Not all the homes are on this noble scale, however. The entry point for a pretty pastel cottage in “Hillgate Village”, the medley of streets just south of Notting Hill Gate, is about £2m. Here, Marsh & Parsons are selling a picturesque three/four-bedroom house (once the home of navvies who helped build the area), for £2.15m.
Kensington has, since the turn of the last century, also been renowned for family-scale flats, in its wealth of Edwardian brick mansion blocks, with high ceilings and generous lateral expanses. (The type of flat in which the late Princess Diana spent her youth). These solid, portered buildings, such as Iverna Gardens (where John D Wood is selling a four-bedroom flat for £2.499m) and Falkland House (where Knight Frank has a two-bedroom flat for £1.35m), still provide an attractive base for families, but recent developments have catered as much for the investor as the resident.
“What’s really performing well are gated communities with parking,” says Thomas Holcroft, director in charge of flats at Savills, Kensington. “International buyers want a safe haven for their money and are happy to pay a premium for security and large, lateral spaces.” At the top of this market are the ballroom-like dimensions of Westcity and Northacre’s fully serviced renovation of Academy Gardens in Duchess of Bedfords Walk (where Knight Frank is marketing a five-bedroom duplex for £30m).

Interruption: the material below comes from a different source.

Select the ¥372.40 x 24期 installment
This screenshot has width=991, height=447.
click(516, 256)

The area, too, is witnessing something of a building boom. The Palace end of the High Street will soon enjoy a lavish 97-flat development designed by Sir David Chipperfield for Lancer Asset Management. De Vere Gardens is intended to rival the super-prime offering available in Knightsbridge and the properties, scheduled for completion in 2014, will be accompanied by underground parking, a spa and entertainment facilities.
Just down the road, the hotly anticipated arrival, in 2014, of the Design Museum in the reborn Commonwealth Institute – itself an iconic monument of mid-century modernism – will be accompanied by 62 new flats by Pritzker Prize-winner Rem Koolhaas. Two-bedroom apartments in the Chelsfield Partners/Ilchester Estate development, The Parabola, will start from about £2m and include, at least initially, a complimentary PA service. “People always talk about a concierge,” says Ed Lewis, director of residential development sales at Savills, London, who will be selling the flats. “But you’re much more likely to need someone to walk your children to school than to book you a restaurant.”

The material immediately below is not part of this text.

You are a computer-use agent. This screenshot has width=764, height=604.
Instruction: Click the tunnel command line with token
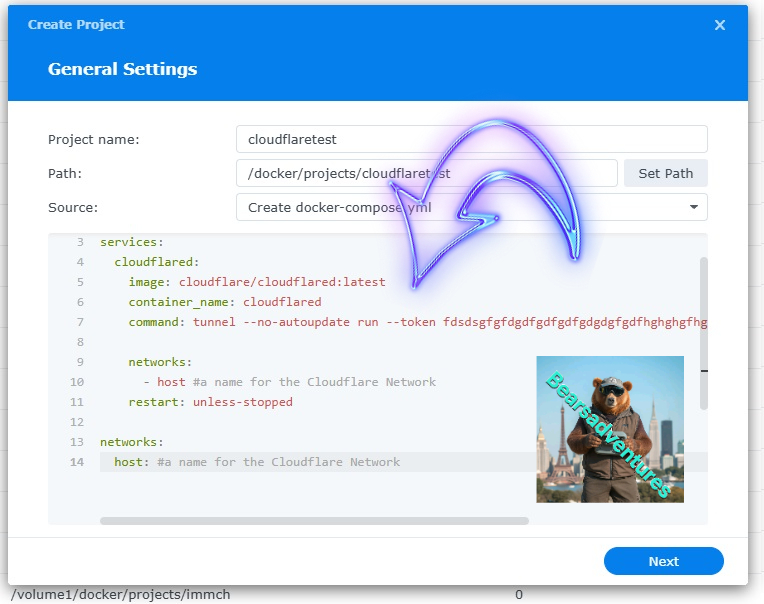pos(400,322)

The practical requirements of family living have also been addressed by one of Kensington’s canniest property moguls, Jon Hunt. In the 1980s, he recognised that house buyers wanted to look at property in the evenings and at weekends and founded Foxtons to satisfy this demand. Now he’s noticed that, however generous your living quarters, working at home is not everyone’s cup of tea. In 2011, he opened the Dryland Business Members Club in Kensington High Street, to provide a new style of serviced office with the atmosphere of a private members club and the hospitality of a five-star hotel. “People don’t need to go to the office,” says Hunt. “You go there to socialise. Humans prefer being with other humans.”
In Kensington, they certainly do. “People may buy in Mayfair and Knightsbridge,” says Andrew Dunn, “but they live in Kensington.” And street parties to celebrate the jubilee were ample proof of that. “Our street isn’t particularly long,” said one resident of Bedford Gardens, “but we sold over 170 tickets. About 60 per cent of those who came were English; the rest were from all over the world. In this regard, Kensington is just like the rest of London – a truly cosmopolitan mix.”